エフゲニー・スヴェトラーノフ/ロシア国立交響楽団 録音:1996,97年
RUSSIAN DISC【ロシア輸入盤】
3曲が3曲とも凄まじい演奏で、スヴェトラーノフの強烈な表現が全てプラスに働いたような圧倒的な名演ばかり。加えて録音が意外なほど良く、スヴェトラーノフのパワーと色彩感溢れる濃い表現がダイレクトに伝わってきます。かといってロシア一色というのではなく、スペインのムードも充分にあって、味付けのセンスもバランスもとてもいいのです。「恋は魔術師」の歌もかなり情緒たっぷりで迫力があって、アンセルメ盤と比肩してもおかしくないほど優秀な演奏。本当に驚いてしまいました。

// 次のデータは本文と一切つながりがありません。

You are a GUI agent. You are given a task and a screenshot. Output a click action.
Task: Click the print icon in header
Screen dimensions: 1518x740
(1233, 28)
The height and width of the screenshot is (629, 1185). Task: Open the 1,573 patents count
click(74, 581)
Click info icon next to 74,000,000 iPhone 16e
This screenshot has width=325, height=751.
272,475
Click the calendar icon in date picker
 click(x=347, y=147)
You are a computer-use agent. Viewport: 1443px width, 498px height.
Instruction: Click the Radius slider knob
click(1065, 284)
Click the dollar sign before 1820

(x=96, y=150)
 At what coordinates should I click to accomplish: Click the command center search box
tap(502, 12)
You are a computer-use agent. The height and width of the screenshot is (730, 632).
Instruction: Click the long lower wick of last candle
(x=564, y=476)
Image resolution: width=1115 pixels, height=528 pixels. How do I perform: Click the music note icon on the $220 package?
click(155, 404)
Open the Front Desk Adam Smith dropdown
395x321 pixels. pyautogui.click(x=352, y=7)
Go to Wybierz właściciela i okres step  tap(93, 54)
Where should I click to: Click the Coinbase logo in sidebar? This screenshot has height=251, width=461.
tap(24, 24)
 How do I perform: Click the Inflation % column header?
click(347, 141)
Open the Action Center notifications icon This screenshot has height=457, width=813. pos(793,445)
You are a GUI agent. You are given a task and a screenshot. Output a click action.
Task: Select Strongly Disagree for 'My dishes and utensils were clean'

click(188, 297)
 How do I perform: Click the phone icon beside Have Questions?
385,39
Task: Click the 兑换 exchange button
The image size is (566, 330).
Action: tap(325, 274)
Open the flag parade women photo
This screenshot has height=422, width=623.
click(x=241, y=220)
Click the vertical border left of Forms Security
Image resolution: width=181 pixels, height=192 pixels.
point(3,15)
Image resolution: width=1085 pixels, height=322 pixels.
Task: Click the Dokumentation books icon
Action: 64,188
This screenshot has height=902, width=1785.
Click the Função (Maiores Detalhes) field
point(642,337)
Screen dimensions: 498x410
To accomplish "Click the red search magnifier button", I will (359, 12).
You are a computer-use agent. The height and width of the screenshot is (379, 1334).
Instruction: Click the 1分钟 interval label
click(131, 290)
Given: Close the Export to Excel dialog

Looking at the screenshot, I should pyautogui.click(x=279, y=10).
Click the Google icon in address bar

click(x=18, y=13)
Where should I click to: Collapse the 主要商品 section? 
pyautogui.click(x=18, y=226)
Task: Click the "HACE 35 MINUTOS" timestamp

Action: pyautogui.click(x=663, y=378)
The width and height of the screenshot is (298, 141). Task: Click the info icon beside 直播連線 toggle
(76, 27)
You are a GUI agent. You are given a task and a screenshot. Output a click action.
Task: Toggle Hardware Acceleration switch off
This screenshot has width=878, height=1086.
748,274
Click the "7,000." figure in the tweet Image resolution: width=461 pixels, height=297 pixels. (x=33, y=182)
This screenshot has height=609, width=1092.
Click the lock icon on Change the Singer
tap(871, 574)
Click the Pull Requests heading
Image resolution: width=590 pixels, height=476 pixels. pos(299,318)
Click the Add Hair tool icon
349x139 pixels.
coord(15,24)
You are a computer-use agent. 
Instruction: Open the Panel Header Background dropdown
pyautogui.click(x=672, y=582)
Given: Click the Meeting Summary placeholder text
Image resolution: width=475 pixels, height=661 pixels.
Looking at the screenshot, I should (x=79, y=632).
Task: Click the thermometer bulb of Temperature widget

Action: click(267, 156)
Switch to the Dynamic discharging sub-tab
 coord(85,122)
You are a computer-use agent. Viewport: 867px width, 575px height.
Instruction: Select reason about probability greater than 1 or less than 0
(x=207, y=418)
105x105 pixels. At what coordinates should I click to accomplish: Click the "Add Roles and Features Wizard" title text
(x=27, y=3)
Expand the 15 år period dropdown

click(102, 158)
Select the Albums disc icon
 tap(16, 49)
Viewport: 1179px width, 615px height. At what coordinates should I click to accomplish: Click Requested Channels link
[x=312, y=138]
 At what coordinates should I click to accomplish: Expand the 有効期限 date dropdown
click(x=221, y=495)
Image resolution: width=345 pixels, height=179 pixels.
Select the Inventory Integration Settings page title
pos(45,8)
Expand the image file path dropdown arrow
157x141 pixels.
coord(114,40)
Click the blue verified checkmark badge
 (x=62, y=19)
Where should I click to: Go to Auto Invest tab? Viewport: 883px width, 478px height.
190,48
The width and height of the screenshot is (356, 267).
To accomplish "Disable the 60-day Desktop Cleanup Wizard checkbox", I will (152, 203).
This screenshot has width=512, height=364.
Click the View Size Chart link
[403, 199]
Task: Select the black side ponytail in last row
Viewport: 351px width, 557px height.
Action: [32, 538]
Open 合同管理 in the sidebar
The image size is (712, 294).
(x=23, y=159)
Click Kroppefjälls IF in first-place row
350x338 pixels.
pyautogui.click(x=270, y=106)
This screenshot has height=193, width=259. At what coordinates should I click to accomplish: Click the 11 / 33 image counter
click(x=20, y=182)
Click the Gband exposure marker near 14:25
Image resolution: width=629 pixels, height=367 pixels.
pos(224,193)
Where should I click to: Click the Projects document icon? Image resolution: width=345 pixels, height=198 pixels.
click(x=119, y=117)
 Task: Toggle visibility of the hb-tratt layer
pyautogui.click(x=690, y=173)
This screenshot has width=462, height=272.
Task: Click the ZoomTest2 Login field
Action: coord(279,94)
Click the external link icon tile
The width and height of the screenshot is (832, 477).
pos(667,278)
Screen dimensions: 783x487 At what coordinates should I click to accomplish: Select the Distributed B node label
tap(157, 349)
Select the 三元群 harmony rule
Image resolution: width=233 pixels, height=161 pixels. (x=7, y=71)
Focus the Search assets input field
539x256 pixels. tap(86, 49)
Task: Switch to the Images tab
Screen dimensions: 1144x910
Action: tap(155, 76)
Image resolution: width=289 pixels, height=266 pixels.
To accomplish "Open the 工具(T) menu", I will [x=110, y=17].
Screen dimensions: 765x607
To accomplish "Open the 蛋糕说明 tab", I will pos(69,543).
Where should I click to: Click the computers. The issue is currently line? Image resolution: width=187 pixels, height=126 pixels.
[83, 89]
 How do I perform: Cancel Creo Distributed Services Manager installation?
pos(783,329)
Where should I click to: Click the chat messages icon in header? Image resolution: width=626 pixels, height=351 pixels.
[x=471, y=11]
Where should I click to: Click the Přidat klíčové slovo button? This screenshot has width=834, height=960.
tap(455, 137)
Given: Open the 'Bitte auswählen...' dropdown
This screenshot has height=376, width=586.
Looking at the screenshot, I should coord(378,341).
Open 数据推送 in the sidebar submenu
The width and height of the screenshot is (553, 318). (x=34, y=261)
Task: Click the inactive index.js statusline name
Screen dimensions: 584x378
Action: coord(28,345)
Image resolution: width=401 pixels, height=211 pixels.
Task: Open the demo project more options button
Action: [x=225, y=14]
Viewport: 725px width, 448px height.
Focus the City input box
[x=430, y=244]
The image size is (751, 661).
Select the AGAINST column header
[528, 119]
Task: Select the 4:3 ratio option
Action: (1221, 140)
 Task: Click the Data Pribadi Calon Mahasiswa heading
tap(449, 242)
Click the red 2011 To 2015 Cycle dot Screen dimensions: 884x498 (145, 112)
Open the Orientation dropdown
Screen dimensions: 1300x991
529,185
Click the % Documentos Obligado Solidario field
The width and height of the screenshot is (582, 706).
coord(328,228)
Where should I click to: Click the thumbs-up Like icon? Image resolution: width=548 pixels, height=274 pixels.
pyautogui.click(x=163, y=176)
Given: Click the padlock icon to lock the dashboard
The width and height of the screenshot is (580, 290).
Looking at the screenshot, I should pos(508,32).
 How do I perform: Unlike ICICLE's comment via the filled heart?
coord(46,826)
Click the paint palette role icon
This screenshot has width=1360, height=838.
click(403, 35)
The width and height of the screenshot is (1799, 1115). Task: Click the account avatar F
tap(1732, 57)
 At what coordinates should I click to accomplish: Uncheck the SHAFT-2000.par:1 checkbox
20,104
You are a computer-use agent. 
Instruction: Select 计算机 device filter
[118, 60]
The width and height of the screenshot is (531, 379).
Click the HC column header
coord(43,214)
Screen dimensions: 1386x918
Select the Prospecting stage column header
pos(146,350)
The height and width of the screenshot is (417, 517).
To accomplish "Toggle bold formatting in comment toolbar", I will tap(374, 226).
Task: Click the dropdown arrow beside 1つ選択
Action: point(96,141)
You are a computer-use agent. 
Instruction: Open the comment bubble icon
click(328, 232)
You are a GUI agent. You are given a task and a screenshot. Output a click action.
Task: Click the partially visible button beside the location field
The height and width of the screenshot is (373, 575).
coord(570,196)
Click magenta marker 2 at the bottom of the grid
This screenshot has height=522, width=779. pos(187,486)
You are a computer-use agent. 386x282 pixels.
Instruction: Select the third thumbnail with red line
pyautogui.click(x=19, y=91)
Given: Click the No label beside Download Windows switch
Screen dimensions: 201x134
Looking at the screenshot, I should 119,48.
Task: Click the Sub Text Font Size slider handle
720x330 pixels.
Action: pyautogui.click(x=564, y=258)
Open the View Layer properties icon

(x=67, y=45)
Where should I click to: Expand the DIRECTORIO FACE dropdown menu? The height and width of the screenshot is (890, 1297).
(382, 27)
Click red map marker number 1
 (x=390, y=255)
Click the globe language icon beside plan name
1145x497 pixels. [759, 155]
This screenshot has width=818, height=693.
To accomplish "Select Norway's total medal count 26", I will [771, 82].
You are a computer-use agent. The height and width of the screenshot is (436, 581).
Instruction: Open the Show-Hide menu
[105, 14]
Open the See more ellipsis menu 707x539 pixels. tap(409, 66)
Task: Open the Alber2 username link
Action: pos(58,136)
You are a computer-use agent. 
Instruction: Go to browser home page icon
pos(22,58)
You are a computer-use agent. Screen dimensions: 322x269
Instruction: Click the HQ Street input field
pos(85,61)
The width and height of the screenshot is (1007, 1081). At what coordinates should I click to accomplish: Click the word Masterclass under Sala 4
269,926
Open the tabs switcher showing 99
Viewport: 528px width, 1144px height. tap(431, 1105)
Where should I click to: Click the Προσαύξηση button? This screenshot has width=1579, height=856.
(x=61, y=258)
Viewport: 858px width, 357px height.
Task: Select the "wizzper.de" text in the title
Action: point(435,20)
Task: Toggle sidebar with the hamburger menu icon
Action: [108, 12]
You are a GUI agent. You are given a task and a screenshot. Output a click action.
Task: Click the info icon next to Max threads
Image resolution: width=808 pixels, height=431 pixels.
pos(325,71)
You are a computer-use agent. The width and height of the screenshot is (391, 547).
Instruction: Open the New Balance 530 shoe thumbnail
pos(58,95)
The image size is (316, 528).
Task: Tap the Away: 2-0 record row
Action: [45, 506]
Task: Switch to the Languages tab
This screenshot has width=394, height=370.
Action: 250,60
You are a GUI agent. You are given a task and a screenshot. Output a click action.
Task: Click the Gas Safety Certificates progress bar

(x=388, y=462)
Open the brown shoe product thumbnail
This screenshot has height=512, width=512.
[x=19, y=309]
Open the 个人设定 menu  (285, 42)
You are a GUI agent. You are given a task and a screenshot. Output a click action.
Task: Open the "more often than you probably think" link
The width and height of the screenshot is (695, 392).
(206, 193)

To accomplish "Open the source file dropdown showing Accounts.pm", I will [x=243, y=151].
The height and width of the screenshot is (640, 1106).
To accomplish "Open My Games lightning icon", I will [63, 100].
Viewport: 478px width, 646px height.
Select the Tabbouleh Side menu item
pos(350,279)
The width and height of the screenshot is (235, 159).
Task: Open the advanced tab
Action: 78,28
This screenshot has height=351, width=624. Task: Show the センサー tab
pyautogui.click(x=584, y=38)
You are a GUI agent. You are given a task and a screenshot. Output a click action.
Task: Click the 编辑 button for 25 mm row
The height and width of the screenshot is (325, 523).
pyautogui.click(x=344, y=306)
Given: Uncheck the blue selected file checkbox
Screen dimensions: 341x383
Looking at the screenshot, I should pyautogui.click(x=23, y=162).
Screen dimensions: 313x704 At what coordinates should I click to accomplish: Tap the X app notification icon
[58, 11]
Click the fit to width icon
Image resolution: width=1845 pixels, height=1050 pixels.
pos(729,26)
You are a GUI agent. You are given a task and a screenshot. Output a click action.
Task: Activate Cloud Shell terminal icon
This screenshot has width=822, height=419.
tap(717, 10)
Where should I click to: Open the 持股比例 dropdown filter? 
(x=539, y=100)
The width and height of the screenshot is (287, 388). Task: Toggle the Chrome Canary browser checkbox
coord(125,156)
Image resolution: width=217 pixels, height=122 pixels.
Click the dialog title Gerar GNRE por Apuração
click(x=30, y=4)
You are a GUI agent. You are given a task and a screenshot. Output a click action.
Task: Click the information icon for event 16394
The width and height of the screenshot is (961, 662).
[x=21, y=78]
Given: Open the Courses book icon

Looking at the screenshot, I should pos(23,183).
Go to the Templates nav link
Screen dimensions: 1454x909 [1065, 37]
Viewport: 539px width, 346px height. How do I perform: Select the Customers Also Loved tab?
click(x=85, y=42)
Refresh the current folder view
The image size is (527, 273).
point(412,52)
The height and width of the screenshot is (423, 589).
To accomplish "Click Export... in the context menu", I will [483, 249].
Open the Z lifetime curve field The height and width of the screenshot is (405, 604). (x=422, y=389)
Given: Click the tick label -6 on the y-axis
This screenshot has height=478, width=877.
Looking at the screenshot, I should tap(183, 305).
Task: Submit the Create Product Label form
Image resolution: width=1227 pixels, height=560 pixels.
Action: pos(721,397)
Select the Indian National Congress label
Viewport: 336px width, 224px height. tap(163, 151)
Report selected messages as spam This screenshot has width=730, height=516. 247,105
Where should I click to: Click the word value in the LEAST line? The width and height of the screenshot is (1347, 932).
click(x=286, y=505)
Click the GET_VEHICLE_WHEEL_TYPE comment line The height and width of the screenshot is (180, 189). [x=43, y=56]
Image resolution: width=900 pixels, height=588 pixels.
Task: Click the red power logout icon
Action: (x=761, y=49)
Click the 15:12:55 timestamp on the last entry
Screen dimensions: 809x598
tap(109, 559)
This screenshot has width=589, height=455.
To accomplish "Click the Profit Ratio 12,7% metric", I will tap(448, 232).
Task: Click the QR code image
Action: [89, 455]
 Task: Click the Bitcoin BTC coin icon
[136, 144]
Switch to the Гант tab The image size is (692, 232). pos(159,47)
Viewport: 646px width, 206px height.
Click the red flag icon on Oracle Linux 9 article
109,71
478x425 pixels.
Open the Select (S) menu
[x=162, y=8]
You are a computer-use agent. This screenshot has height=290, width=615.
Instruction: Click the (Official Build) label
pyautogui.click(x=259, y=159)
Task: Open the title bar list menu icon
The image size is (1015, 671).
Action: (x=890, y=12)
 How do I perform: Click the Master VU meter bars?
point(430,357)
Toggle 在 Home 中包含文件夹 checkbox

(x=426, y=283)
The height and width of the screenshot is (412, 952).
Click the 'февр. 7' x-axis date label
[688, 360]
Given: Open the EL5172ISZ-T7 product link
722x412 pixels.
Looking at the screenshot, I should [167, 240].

ラヴェルもムチャクチャ濃密で、各シーンの描き分けが見事。この曲はフランス風にきれいに仕上げてしまっては、ここまで面白くはなりません。最後の「祭り」はもちろん激しくて迫力満点ですが、「夜への前奏曲」や「マラゲーニャ」もとことんスペイン風のこってりした演奏です。ドビュッシーの「イベリア」も同様にスヴェトラーノフの体臭ムンムンの濃厚な表現が見事にツボにはまっています。スヴェトラーノフという指揮者の真価をまだご存じない方、ぜひこのデイスクだけでも聴いてみては?